*What to work on*: Search the material for the word "Given" and report each line where it turns up.

*Records for this exercise*:
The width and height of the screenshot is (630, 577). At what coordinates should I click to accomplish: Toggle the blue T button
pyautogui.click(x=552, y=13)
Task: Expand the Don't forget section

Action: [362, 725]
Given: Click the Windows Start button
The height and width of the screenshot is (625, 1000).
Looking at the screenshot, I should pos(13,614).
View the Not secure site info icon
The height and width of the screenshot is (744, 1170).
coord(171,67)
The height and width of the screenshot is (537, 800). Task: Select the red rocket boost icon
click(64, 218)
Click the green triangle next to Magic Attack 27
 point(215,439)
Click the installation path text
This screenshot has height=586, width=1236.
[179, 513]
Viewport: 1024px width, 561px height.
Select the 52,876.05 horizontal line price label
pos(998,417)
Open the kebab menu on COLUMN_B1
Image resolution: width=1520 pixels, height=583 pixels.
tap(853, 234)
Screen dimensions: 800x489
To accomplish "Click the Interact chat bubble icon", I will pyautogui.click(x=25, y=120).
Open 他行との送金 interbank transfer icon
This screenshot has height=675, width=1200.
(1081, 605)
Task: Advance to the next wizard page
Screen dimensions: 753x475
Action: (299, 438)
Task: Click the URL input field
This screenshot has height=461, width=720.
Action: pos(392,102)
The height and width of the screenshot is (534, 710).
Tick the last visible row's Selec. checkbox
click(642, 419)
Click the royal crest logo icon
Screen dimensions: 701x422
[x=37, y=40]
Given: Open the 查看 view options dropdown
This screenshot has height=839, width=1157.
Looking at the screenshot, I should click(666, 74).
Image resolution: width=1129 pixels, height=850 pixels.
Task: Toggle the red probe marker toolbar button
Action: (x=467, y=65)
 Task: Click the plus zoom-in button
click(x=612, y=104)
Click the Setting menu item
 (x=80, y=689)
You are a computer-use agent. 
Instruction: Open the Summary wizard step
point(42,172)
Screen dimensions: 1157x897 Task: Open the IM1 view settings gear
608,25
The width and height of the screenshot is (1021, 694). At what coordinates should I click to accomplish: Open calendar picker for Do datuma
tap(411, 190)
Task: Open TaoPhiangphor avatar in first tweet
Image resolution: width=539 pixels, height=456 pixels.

*Finished task*:
Given: Click the Windows Start button
Given: Open the 查看 view options dropdown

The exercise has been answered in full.